_Source text_:
+++

Interestingly, the newly successful businessman had not forgotten his ideals nor his religious commitments. For an entire year, while the congregation looked for a permanent preacher, Cyrus Eaton led the congregation of Lakeview Baptist Church, and did so very creditably it was said. In 1907, he married Edna House, daughter of a distinguished Cleveland lawyer and Judge, and granddaughter of a genuine Civil War hero who was present at the capture and surrender of Robert E. Lee. In 19?? they began a family. Eventually, he took American citizenship and seemed to have melted completely into the American way of life, concentrating on his family, business affairs and church.

By 1912 , using profits from his first operation and investment finances attracted to him by his dynamic leadership, he had expanded his interests in utilities to include a multitude of holdings in several Canadian provinces and northwestern American states. But for him this was only the beginning. He believed that based on the power and importance of the Great Lakes region as a source of raw materials, as a transportation hub, and as a center of the country's industrial and manufacturing capability, cities such as Cleveland, Ohio , and Chicago, Illinois , could also soon challenge eastern preeminence in the financial services sector. He believed he had experienced how the dominance of Wall Street often frustrated local and regional ambitions. Decentralizing the control of the sources of investment would better serve the growth of regions. Therefore, in 1921 , mounting his own bid for more regional control of investment capital, he purchased a partnership in Otis and Co., an established securities and investment banking firm with headquarters in Cleveland, and branches across the country. This company would be the center of his financial life for over thirty years, and it would provide a base for his ambitions to consolidate a portfolio of regionally integrated industrial and financial holdings that would rival the largest in the United States.

+++

_Available data_:
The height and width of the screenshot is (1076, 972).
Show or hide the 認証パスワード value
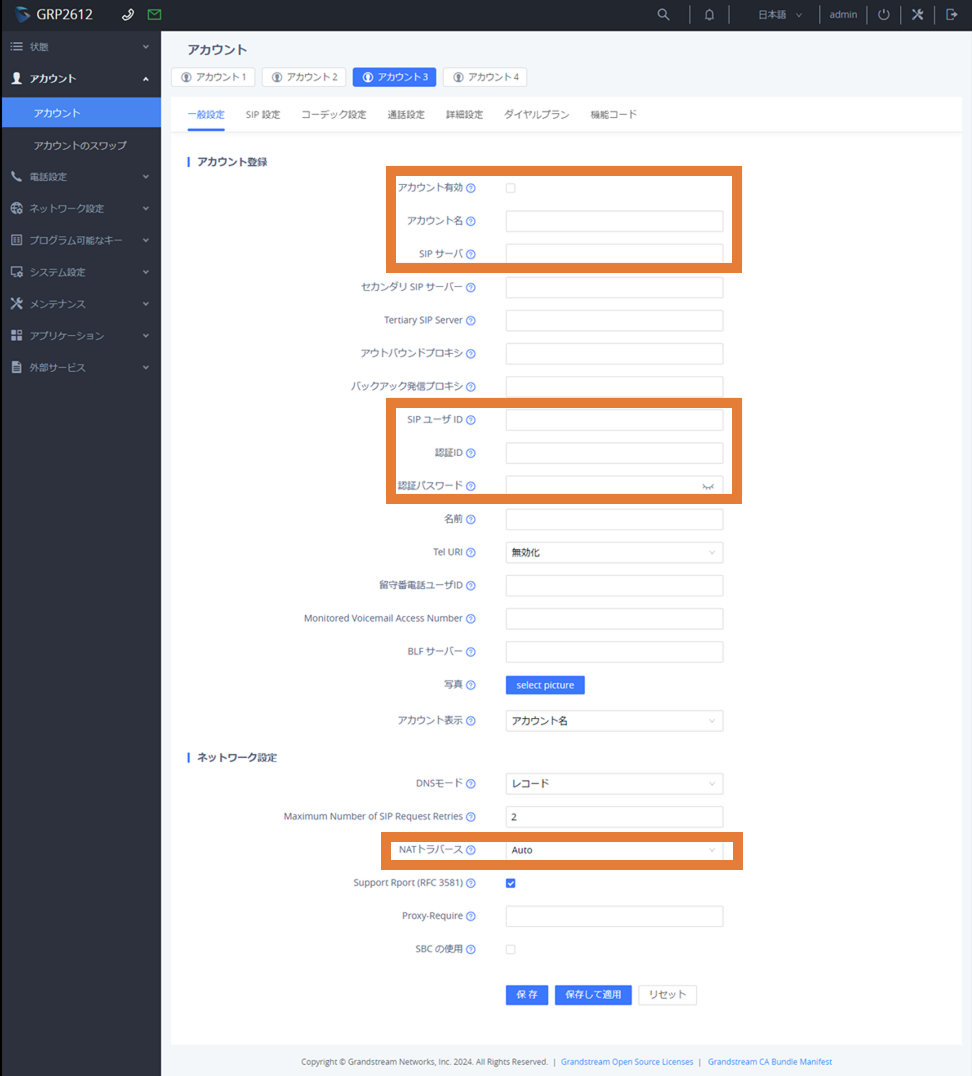(x=709, y=486)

+++

_Given task 1_:
Please reproduce everything in the Cyrus Eaton passage from "Interestingly, the newly" down to "affairs and church.".
_Given task 2_:
In one to three sentences, explain why, according to the Cyrus Eaton passage, he bought a partnership in Otis and Co. in 1921.
_Given task 3_:
Carry on writing the Cyrus Eaton passage from where it stops.

_Task response 1_:
Interestingly, the newly successful businessman had not forgotten his ideals nor his religious commitments. For an entire year, while the congregation looked for a permanent preacher, Cyrus Eaton led the congregation of Lakeview Baptist Church, and did so very creditably it was said. In 1907, he married Edna House, daughter of a distinguished Cleveland lawyer and Judge, and granddaughter of a genuine Civil War hero who was present at the capture and surrender of Robert E. Lee. In 19?? they began a family. Eventually, he took American citizenship and seemed to have melted completely into the American way of life, concentrating on his family, business affairs and church.

_Task response 2_:
He bought it as his own bid for more regional control of investment capital. He believed that Wall Street's dominance often frustrated local and regional ambitions and that decentralizing control of investment sources would better serve regional growth. He also believed that Great Lakes cities such as Cleveland and Chicago could soon challenge eastern preeminence in financial services.

_Task response 3_:
Eaton went a long way toward realizing his ambitions, for by approximately 1927 , through a holding company he and a group of other investors formed in 1921 called Continental Shares , he held, along with a major position in the large utility-traction conglomerate United Light And Power , dominant stock market positions in a number of industries related to the flourishing automobile industry. Sherwin Williams Paint , the major American supplier of auto coatings, and Goodyear and Firestone , among the world's largest tire manufacturers, both located in Ohio, were virtually under the control of his syndicate of investors. By 1928 he had begun to carry out the final stage in a campaign to become a dominant player in each important segment, including energy, of the chain of supply for the auto industry. The final target was steel. Specifically, he was interested in the light steel used, among other things, in auto manufacture. His plans led to a series of rapid purchases and mergers of small and medium sized steel companies that would culminate in the founding of Republic Steel , a company that would eventually prove a worthy rival of the largest in the country.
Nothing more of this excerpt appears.